Along with the above five prospective predictors representing physical properties of the reservoir, we also take time as a possible predictor to complete a set of six predictors that we submit to the same sequence of statistical tests. Figure 4 illustrates the spatial variation patterns of the six predictors. The figures come without explicit legend, serving as a visual representation of the spatial patterns. For the dynamic predictors (pressure drop, reservoir compaction and induced stress), the situation at the end of the observation period (i.e. 2022-01-01) has been chosen. The numerical value ranges of the predictors are shown in Table 1.
In the statistical analysis that follows, earthquakes are associated, or ’labelled’, with the predictor values at the origin time and location of the earthquake according to the catalogue. For example, for the predictor reservoir thickness, we label each earthquake with the reservoir thickness at the location of the earthquake, while for the predictor induced stress, we label each earthquake with the induced stress at the location and the origin time of the earthquake. To facilitate the statistical analysis, after the earthquakes have been labelled, we perform a linear rescaling to the covariate values, such that the earthquake with the lowest covariate value receives a covariate value of 0 and the earthquake with the largest covariate value receives rescaled value of 1. In most figures, the minimum and maximum covariate values are simply labeled as ‘min’ and ‘max’ respectively.

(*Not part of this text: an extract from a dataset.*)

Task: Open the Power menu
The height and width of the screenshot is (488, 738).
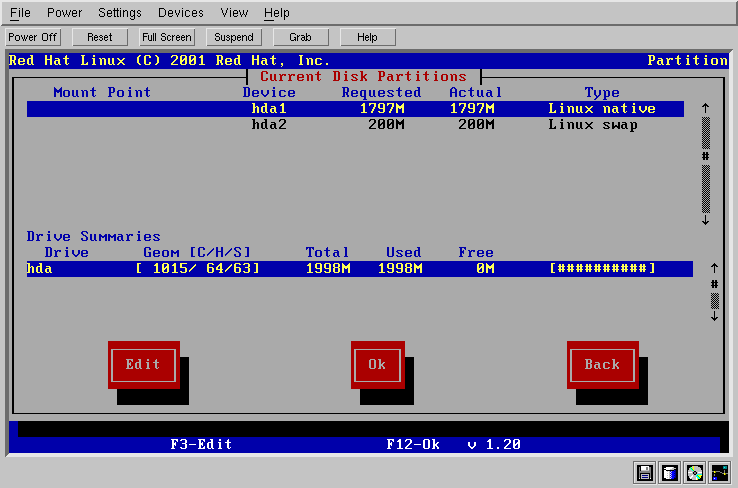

The labelling of each event by the predictor values determines an ordering of observed magnitudes specific to that predictor. These predictor-specific orderings are displayed in Fig. 5. The corresponding value ranges are given in Table 1. If a reservoir property has a predictive capacity with regard to the magnitude distribution, then the ordering (and spacing) of the magnitudes may be distinguishable from random orderings. In that case, the property has the potential to be used as a predictor in a seismic hazard and risk forecasting. In the following section we use this concept of ordering to define a null hypothesis.
Statistical toolkit
Null hypothesis realization by random shuffling
If a predictor has predictive power for the magnitude distribution, then that implies that the ordering of magnitudes relative to that predictor may carry information on variations and trends. This also means that when the magnitudes of the events are randomly shuffled, that is, all magnitudes are reassigned in the catalogue randomly to the predictor labels, that information will be erased. As a result, such a random shuffling represents a realization of a magnitude distribution that carries no relation to the predictor. In other words, the magnitude distribution is constant relative to the predictor. Random shufflings may therefore be regarded as realizations of a constant distribution.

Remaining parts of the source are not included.